1 files changed, 8 insertions, 16 deletions

diff --git a/identity/aidl/default/libeic/EicOps.h b/identity/aidl/default/libeic/EicOps.h
index df96c7db48..aa26e6202a 100644
--- a/identity/aidl/default/libeic/EicOps.h
+++ b/identity/aidl/default/libeic/EicOps.h
@@ -196,19 +196,13 @@ bool eicOpsCreateEcKey(uint8_t privateKey[EIC_P256_PRIV_KEY_SIZE],
 
 // Generates CredentialKey plus an attestation certificate.
 //
-// If |attestationKeyBlob| is non-NULL, the certificate must be signed by the
-// the provided attestation key. Else, the certificate must be signed by the
-// attestation key that the secure area has been factory provisioned with. The
-// given |challenge|, |applicationId|, and |testCredential| must be signed
-// into the attestation.
+// The attestation certificate will be signed by the attestation keys the secure
+// area has been provisioned with. The given |challenge| and |applicationId|
+// will be used as will |testCredential|.
 //
-// When |attestationKeyBlob| is non-NULL, then |attestationKeyCert| must
-// also be passed so that the underlying implementation can properly chain up
-// the newly-generated certificate to the existing chain.
-//
-// The generated certificate must be in X.509 format and returned in |cert|
-// and |certSize| must be set to the size of this array. This function must
-// set |certSize| to the size of the certification chain on successfully return.

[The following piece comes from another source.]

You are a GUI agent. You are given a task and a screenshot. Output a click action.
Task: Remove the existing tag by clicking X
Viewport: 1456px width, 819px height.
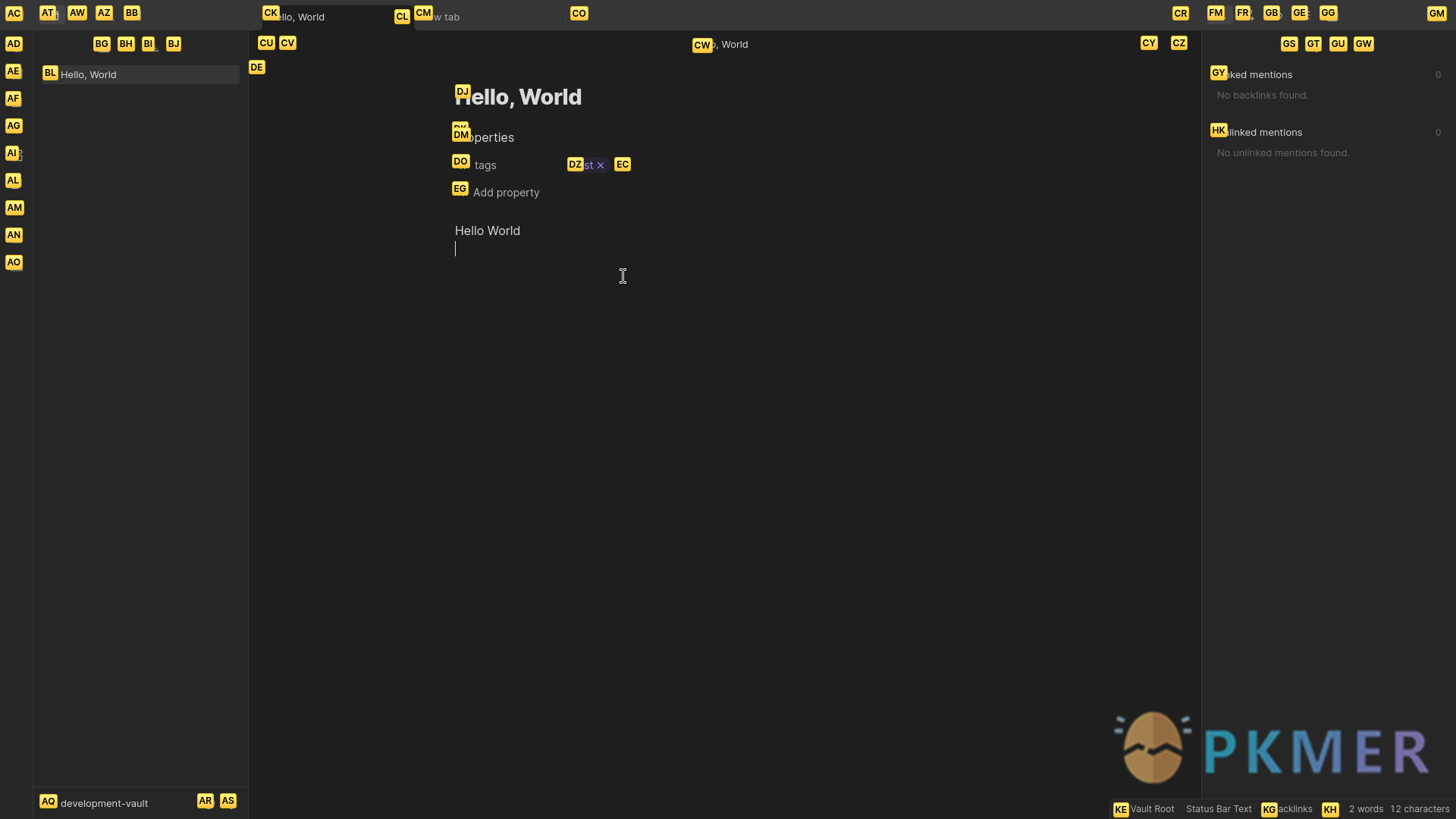tap(601, 164)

+// The generated certificate will be in X.509 format and returned in |cert|
+// and |certSize| must be set to the size of this array and this function will
+// set it to the size of the certification chain on successfully return.
 //
 // This may return either a single certificate or an entire certificate
 // chain. If it returns only a single certificate, the implementation of
@@ -217,10 +211,8 @@ bool eicOpsCreateEcKey(uint8_t privateKey[EIC_P256_PRIV_KEY_SIZE],
 //
 bool eicOpsCreateCredentialKey(uint8_t privateKey[EIC_P256_PRIV_KEY_SIZE], const uint8_t* challenge,
                                size_t challengeSize, const uint8_t* applicationId,
-                               size_t applicationIdSize, bool testCredential,
-                               const uint8_t* attestationKeyBlob, size_t attestationKeyBlobSize,
-                               const uint8_t* attestationKeyCert, size_t attestationKeyCertSize,
-                               uint8_t* /*out*/ cert, size_t* /*inout*/ certSize);
+                               size_t applicationIdSize, bool testCredential, uint8_t* cert,
+                               size_t* certSize);  // inout
 
 // Generate an X.509 certificate for the key identified by |publicKey| which
 // must be of the form returned by eicOpsCreateEcKey().